◆ Your objective ◆
Transcribe the records below exactly as written, from the opening line through the line that contains "Given: Tap the Brad Pitt address block".

** Data for processing follows **

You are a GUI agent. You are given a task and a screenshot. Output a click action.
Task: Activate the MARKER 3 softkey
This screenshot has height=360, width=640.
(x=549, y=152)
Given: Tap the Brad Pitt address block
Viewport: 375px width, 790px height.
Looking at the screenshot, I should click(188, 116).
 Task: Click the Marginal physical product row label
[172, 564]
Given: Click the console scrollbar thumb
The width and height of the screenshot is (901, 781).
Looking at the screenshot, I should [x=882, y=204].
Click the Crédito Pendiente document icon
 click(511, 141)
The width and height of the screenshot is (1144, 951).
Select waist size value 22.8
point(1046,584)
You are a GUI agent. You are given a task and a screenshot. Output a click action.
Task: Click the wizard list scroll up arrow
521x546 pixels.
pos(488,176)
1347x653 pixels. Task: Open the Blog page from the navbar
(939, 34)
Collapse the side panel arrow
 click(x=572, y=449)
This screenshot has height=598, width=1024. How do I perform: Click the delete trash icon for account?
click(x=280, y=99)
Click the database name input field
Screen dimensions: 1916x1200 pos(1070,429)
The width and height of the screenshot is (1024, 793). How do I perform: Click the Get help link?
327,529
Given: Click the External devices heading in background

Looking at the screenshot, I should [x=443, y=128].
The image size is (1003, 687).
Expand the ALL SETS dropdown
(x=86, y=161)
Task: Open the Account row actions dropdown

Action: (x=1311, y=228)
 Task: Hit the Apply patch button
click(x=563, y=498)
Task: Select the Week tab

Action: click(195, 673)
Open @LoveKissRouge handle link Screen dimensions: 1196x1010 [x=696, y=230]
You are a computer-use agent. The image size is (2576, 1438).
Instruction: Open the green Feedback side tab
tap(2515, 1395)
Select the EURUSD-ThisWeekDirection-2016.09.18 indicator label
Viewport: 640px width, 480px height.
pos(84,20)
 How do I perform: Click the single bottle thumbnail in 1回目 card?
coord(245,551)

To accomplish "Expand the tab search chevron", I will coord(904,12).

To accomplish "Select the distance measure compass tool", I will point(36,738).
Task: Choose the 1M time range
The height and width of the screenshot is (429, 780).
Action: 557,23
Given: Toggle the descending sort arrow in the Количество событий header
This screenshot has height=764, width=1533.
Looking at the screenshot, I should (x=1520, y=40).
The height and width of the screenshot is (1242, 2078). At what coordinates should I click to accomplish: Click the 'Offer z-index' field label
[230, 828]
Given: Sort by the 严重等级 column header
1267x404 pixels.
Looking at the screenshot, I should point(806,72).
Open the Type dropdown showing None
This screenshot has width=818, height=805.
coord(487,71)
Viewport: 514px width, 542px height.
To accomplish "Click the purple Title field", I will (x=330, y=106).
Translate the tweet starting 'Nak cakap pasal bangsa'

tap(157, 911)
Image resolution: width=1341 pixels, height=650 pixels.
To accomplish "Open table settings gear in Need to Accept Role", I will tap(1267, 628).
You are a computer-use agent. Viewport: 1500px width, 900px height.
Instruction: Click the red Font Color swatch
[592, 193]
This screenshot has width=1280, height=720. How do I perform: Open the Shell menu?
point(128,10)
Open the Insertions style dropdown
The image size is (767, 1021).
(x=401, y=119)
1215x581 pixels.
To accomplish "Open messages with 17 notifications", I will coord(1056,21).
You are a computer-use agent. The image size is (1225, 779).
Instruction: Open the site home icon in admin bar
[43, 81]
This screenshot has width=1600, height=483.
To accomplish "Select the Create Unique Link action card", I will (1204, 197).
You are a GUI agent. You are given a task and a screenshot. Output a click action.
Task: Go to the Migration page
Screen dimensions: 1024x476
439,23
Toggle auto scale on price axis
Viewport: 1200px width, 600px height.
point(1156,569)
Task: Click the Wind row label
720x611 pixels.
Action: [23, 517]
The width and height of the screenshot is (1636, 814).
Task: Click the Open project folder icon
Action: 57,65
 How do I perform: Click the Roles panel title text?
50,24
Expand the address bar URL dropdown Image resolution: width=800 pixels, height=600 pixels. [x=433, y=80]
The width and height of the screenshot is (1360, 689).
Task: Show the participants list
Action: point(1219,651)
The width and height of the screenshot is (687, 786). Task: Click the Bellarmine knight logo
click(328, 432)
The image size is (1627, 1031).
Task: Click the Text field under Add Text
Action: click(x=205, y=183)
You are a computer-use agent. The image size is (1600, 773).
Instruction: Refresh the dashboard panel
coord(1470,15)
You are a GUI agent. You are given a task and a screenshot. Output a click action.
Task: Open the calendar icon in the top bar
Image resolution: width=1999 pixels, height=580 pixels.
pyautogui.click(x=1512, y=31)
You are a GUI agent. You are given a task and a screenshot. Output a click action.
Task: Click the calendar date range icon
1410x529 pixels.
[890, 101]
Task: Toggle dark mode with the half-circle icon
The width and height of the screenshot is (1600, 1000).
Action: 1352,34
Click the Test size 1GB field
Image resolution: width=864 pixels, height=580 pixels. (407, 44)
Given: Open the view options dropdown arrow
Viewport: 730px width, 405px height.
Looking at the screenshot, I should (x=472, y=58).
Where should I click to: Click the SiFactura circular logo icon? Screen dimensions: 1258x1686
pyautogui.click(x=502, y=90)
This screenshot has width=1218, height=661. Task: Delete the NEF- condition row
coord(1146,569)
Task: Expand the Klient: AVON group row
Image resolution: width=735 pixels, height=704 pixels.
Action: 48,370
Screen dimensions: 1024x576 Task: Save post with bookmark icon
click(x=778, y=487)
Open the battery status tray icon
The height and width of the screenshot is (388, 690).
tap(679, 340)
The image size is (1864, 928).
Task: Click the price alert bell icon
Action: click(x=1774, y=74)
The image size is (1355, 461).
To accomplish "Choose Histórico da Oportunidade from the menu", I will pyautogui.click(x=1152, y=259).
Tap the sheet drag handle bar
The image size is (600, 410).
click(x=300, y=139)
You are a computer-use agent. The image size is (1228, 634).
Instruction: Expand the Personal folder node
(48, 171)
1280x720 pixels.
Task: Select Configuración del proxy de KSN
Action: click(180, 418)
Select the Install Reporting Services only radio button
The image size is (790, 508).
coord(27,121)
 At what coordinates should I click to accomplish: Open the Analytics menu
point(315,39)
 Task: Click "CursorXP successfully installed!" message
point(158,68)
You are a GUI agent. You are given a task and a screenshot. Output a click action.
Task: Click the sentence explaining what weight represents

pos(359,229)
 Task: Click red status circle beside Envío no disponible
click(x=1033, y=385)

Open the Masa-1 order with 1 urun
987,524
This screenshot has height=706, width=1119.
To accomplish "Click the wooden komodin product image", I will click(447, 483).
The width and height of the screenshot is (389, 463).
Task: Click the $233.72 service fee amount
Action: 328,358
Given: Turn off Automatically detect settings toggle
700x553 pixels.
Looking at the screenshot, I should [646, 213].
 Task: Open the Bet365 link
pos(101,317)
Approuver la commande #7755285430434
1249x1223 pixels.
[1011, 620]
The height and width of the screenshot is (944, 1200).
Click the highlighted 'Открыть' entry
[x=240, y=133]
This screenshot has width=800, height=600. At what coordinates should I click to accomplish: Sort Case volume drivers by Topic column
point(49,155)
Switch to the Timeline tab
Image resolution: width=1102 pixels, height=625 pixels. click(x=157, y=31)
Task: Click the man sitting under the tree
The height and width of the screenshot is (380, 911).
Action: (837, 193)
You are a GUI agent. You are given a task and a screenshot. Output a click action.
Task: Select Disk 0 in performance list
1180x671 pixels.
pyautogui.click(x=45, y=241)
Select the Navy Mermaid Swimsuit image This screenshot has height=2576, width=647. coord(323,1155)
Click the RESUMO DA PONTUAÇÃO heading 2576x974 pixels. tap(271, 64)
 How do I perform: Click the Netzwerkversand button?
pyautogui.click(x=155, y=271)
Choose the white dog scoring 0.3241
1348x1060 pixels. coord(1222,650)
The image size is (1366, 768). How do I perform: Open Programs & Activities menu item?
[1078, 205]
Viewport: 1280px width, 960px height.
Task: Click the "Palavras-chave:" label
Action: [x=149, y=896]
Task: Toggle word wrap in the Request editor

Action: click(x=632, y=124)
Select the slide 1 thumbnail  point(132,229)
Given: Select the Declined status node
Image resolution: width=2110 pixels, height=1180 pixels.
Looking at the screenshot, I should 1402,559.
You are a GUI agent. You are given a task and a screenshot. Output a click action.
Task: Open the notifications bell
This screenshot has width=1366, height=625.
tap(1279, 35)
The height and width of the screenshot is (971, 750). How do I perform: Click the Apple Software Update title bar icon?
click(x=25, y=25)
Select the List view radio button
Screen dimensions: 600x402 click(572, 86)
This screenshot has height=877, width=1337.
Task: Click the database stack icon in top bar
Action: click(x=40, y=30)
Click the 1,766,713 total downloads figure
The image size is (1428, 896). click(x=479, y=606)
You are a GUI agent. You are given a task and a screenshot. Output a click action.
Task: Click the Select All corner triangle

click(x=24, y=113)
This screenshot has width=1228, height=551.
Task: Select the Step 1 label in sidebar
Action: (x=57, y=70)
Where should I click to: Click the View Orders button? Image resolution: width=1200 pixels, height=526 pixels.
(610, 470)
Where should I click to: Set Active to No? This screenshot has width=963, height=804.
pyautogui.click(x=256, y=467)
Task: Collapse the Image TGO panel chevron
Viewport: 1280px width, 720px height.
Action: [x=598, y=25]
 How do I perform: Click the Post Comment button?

** End of Data for processing **

◆ Output of the task ◆
You are a GUI agent. You are given a task and a screenshot. Output a click action.
Task: Activate the MARKER 3 softkey
This screenshot has height=360, width=640.
(x=549, y=152)
Given: Tap the Brad Pitt address block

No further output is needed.